### Document text
##########

Researchers have built a proof-of concept security system that can accurately sift real websites from malicious ones by looking for only two simple giveaway ‘signals’ – content obfuscation and the use of bogus online certifications.

In a paper presented at last week’s RAID 2014 security conference, a team of engineers from security startup Lastline and the University of California Santa Barbara (USCB) set out to analyse a sample of 149,700 web pages, compiled to offer a representative sample of what the Internet might throw at a browser.

This sample was up of 81,000 apparently legitimate sites drawn from Alexa, plus a further 68,000 URLs drawn from the Wepawet online analyser, only a small percentage of which were likely to be malicious.

Sifting the bogus, fraudulent and plain dangerous sites form the harmless and legitimate ones would normally be a difficult proposition, largely because criminals sites go to some effort to hide from automatic crawlers by using programming elements such as Javascript that many ignore.

It turns out that Javascript is a good way of hiding because it imposes latency on a crawler and often requires human interaction for its purpose and intent to become clear, something no computer analysis system can easily ‘see’.

Equally while human beings can spot this sort of subterfuge on real pages they are easily fooled by a second technique, that of borrowing official seals and certification icons (for example ‘Verified by Visa’ or ‘VeriSign Trusted’) which help a site to look authentic when it is anything but.

The team discovered that the combination of these two techniques – deliberate content obfuscation and the use or over-use of seals – turned out to be a remarkably accurate predictor of a site’s malevolence.

“Of the 149,700 pages studied, we found that benign pages rarely exhibit these behaviours. We also uncovered hundreds of malicious pages that traditional malware detectors would have missed, including 400 rogue pharmacy websites displaying fake seals like those above,” said Lastline’s researchers.

The method produced very few false positives (i.e. sites that had these characteristics but turned out to be legitimate). A particular type of site that often used this approach were online pharmacies that posed as legitimate while being portals to malware, data theft, and counterfeit goods.

“Ultimately, we’ve determined that content obfuscation and the use of fake seals are both very strong signals for malicious intent.”

Although this sort of advance sounds arcane the ability to quickly and automatically detect the large number of new malicious websites that appear each day is a cornerstone of the fight against malware. Putting the team’s methodology to work could turf the criminals from under another damp stone.

Earlier this year, Lastline reported on the related struggle of antivirus software to spot brand new malware, with detection rates across an industry sample of suites only 50 percent on day one. A year ago the firm opened an office in London's Tech City.

##########

Dataset records:
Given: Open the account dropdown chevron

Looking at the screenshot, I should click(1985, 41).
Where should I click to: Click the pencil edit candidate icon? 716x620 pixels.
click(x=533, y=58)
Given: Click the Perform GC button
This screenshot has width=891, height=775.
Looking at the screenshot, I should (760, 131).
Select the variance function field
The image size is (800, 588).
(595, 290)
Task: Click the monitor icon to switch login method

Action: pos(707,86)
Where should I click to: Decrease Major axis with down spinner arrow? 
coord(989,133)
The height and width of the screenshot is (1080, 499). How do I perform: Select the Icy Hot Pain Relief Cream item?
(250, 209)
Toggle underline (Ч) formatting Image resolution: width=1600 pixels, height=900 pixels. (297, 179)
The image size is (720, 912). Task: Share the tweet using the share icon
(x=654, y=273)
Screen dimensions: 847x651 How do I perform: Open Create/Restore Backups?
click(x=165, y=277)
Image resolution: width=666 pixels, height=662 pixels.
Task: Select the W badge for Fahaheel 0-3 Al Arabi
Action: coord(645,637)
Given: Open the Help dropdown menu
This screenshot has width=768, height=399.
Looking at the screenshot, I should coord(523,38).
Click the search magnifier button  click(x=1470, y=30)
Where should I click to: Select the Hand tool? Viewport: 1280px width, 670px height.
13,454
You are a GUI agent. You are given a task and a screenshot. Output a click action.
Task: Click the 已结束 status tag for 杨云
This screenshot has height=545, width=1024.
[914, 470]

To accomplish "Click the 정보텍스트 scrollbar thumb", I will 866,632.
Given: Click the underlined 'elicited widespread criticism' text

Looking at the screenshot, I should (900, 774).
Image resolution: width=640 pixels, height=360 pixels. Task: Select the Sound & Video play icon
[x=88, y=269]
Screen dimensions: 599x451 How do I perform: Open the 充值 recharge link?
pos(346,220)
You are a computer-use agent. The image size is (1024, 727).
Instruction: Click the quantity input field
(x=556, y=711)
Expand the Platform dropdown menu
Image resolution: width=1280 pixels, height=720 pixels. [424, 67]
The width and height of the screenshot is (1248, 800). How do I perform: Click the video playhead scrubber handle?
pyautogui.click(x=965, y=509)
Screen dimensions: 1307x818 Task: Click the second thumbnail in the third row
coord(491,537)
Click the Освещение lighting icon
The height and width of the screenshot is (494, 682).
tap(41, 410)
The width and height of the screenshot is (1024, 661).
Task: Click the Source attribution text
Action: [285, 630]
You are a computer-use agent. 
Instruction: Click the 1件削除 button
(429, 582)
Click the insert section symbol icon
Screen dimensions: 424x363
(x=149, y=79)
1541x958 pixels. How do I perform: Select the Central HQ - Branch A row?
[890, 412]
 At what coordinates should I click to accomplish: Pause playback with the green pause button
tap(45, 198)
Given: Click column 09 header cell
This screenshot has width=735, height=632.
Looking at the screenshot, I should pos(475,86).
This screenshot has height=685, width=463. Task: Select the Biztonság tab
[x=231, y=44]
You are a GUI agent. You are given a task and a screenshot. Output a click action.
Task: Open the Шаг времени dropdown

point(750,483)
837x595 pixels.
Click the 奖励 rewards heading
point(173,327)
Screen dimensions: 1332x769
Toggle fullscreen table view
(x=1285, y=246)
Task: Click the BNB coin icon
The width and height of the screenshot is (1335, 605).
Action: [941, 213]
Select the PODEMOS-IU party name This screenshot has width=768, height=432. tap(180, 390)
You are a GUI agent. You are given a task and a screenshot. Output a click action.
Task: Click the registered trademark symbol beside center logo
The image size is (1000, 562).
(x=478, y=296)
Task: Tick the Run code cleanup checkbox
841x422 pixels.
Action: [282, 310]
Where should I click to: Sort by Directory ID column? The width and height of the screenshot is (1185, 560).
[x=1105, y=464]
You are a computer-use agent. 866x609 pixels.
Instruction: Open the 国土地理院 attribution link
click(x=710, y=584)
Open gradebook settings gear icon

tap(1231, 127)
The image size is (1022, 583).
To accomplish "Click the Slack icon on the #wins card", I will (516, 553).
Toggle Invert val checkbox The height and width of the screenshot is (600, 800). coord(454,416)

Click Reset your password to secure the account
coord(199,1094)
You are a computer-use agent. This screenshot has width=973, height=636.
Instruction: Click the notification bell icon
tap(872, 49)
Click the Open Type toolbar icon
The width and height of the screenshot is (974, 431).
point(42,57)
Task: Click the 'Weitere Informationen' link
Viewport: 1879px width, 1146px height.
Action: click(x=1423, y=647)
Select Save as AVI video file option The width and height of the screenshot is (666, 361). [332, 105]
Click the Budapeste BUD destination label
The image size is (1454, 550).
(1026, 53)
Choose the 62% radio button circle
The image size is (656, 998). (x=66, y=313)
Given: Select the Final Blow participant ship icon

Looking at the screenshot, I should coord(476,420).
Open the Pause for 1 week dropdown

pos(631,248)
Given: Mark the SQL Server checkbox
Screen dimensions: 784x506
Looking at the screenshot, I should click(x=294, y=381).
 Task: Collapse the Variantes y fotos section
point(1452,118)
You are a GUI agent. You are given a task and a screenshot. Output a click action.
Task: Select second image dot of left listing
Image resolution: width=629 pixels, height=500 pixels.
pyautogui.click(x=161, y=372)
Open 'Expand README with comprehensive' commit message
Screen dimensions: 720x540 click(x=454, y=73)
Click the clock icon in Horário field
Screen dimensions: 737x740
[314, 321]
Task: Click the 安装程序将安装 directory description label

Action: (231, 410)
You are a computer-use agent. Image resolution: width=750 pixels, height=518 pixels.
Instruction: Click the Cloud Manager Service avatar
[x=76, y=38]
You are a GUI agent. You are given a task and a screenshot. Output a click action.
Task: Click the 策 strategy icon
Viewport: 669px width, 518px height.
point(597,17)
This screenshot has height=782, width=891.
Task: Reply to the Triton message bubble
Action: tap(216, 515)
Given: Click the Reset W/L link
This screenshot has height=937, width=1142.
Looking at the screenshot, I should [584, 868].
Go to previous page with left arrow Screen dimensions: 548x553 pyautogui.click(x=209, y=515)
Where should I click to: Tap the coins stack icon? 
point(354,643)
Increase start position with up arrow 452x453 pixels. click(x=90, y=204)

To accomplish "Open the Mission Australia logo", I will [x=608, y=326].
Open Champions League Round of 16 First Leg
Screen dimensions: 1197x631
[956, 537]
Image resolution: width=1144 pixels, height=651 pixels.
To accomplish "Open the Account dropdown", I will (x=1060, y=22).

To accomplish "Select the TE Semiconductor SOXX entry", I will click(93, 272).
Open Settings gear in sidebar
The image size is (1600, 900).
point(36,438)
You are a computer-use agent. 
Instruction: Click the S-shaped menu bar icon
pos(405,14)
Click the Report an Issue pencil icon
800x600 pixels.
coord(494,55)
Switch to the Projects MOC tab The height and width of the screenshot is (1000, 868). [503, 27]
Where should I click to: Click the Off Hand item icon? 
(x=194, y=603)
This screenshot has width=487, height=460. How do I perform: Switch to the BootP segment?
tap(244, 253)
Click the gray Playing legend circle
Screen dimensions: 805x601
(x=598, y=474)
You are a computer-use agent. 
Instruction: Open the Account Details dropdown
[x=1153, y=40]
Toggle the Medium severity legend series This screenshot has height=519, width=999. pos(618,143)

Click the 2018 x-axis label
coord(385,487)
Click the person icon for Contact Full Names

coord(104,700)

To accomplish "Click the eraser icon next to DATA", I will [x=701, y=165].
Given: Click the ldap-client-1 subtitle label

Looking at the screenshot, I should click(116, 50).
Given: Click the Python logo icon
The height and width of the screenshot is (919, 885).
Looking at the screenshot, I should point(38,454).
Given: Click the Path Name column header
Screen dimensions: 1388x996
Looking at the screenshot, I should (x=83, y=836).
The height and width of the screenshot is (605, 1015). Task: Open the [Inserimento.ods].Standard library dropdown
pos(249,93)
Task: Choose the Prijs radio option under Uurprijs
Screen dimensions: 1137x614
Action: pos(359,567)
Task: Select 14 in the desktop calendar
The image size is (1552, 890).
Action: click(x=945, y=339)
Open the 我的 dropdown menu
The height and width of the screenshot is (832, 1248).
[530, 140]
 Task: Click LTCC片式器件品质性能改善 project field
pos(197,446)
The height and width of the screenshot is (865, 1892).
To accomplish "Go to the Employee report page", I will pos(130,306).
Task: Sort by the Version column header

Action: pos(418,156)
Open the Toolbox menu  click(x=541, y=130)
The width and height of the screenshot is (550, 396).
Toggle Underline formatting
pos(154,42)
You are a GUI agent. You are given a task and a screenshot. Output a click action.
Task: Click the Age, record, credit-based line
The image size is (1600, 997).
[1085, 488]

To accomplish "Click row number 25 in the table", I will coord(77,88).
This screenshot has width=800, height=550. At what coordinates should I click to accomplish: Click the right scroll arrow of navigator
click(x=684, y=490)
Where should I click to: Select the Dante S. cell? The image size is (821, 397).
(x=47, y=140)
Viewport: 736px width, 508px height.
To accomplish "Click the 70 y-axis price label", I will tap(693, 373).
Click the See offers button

##########

### Problem to solve
Can you write out the passage of the article on detecting malicious websites from "It turns out" up to and including "a site’s malevolence.", word for word?

### Solution for this task
It turns out that Javascript is a good way of hiding because it imposes latency on a crawler and often requires human interaction for its purpose and intent to become clear, something no computer analysis system can easily ‘see’.

Equally while human beings can spot this sort of subterfuge on real pages they are easily fooled by a second technique, that of borrowing official seals and certification icons (for example ‘Verified by Visa’ or ‘VeriSign Trusted’) which help a site to look authentic when it is anything but.

The team discovered that the combination of these two techniques – deliberate content obfuscation and the use or over-use of seals – turned out to be a remarkably accurate predictor of a site’s malevolence.